Banksy is now among Britain’s best-known artists. His audacious shredding of the £1m print of Girl with Balloon (2006) by remote control at Sotheby’s in London last October has only added to his fame. However, there are no Banksy paintings in UK public collections, according to the comprehensive Art UK online database. He is not represented in the Arts Council Collection, the British Council Collection or the Government Art Collection. Among the few institutions that do own Banksy works are the Victoria and Albert Museum (six prints and stickers) and Bristol Museum & Art Gallery (two sculptures, a painting on metal and a poster).
Even the Tate, which holds the national collection of British art, has not yet acquired a Banksy. When asked why not, a spokeswoman responded: “We do not comment on works and artists that aren’t represented in the collection.”
Former Tate Britain director salutes Banksy’s ‘art terrorism’
Stephen Deuchar was the director of Tate Britain when the artist staged an intervention there in 2003. Banksy quietly hung his painting Crimewatch UK Has Ruined the Countryside For All of Us on a gallery wall. At the time he commented: “To actually go through the process of having a painting selected must be quite boring. It’s a lot more fun to go and put your own one up. It’s all about cutting out the middle man, or the curator in the case of the Tate.”

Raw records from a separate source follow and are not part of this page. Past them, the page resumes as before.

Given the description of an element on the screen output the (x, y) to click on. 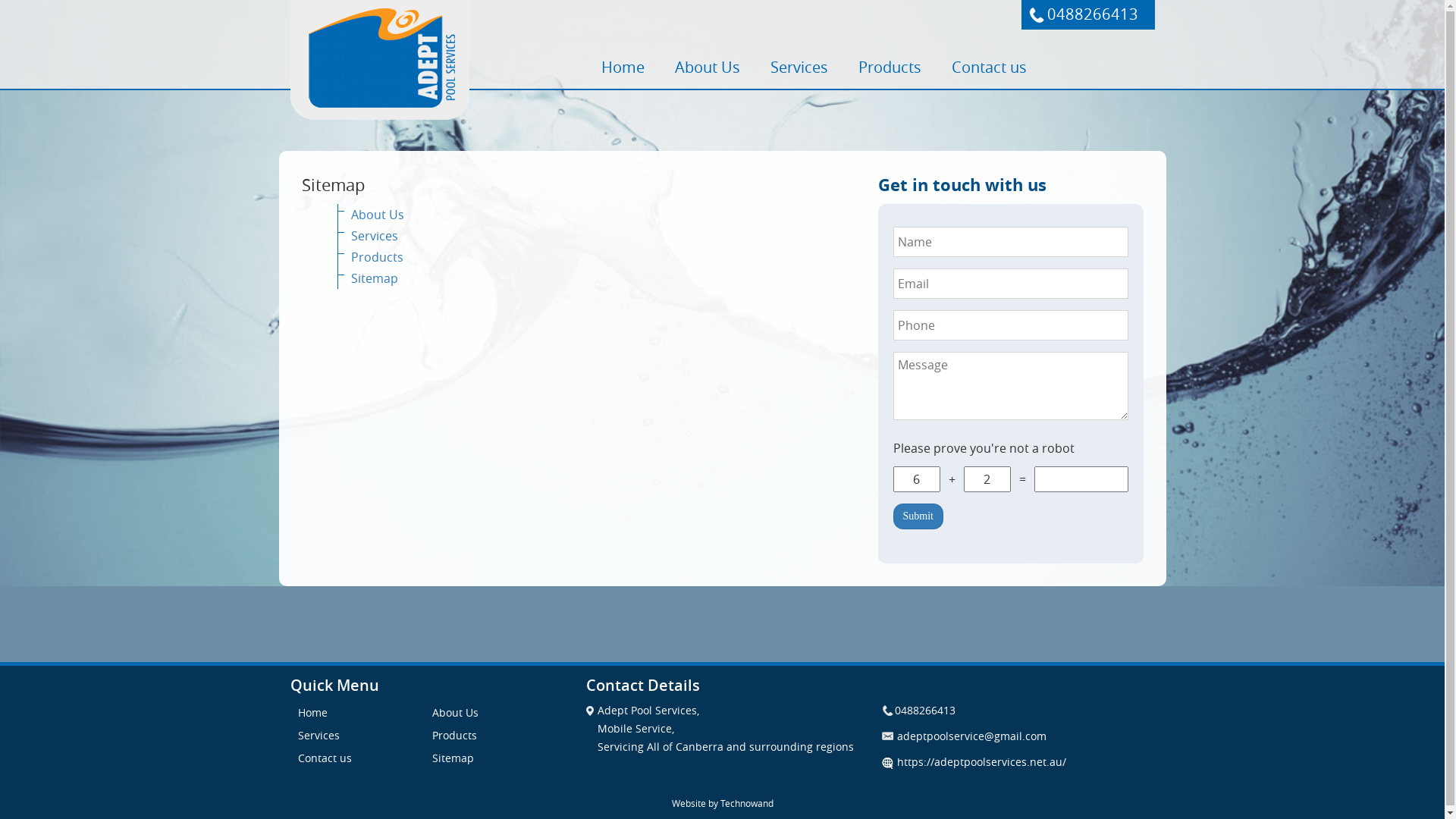
Contact us Element type: text (324, 757)
Services Element type: text (373, 235)
About Us Element type: text (376, 214)
Services Element type: text (317, 735)
Website by Technowand Element type: text (721, 802)
Home Element type: text (311, 712)
About Us Element type: text (455, 712)
Home Element type: text (621, 67)
Sitemap Element type: text (452, 757)
Products Element type: text (376, 256)
Contact us Element type: text (988, 67)
Products Element type: text (454, 735)
Products Element type: text (889, 67)
0488266413 Element type: text (917, 709)
Services Element type: text (799, 67)
Submit Element type: text (918, 516)
https://adeptpoolservices.net.au/ Element type: text (1017, 762)
About Us Element type: text (707, 67)
adeptpoolservice@gmail.com Element type: text (963, 735)
Sitemap Element type: text (373, 277)
Given the description of an element on the screen output the (x, y) to click on. 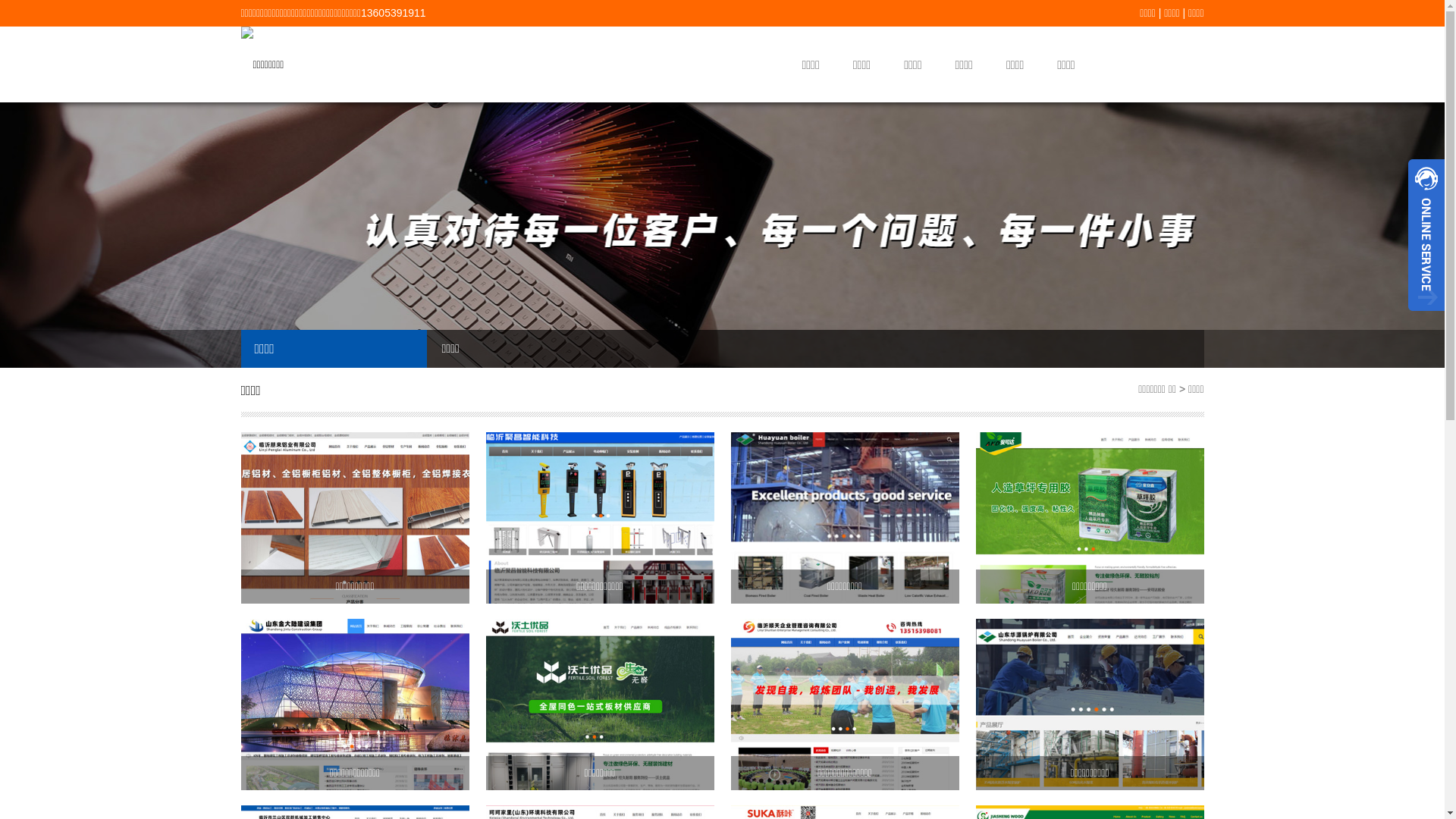
Close Element type: hover (1426, 316)
  Element type: text (1426, 316)
  Element type: text (1426, 234)
Open Element type: hover (1426, 234)
Given the description of an element on the screen output the (x, y) to click on. 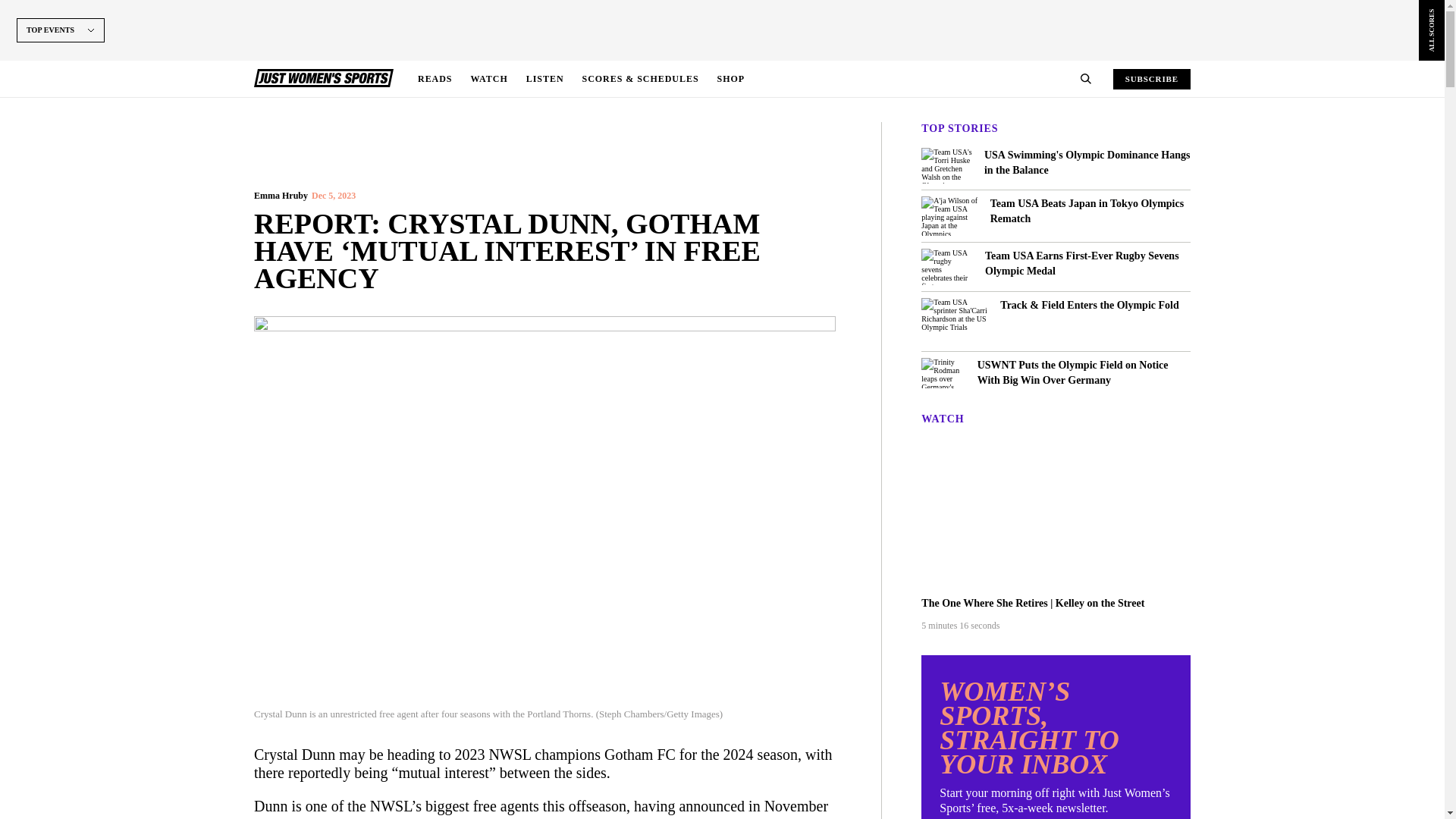
YouTube video player (1056, 513)
according to The Equalizer (601, 817)
SHOP (730, 78)
WATCH (488, 78)
SUBSCRIBE (1152, 77)
LISTEN (544, 78)
READS (435, 78)
TOP EVENTS (60, 52)
would not return to Portland (390, 817)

Deuchar well remembers Banksy’s stunt: “It was a clever, although at the time a very irksome, act of art terrorism. As a museum director, you worry about the safety of the collection, so any unauthorised intervention can be very dangerous. From the public’s point of view, I am sure it was impressive.”
In his present position as the director of the Art Fund, which supports acquisitions for UK public collections, Deuchar has received no applications for grants towards Banksy works. He says that “it may only be a matter of time”.
Banksy is certainly an unlikely candidate for the acquisition process. “The whole point of Banksy is that he does not operate in the classic institutional sphere and establishment museums are the antipathy of the spirit of his work,” Deuchar says. “I admire Banksy for flourishing outside the conventional realm of museums and galleries, but in the wider public realm.”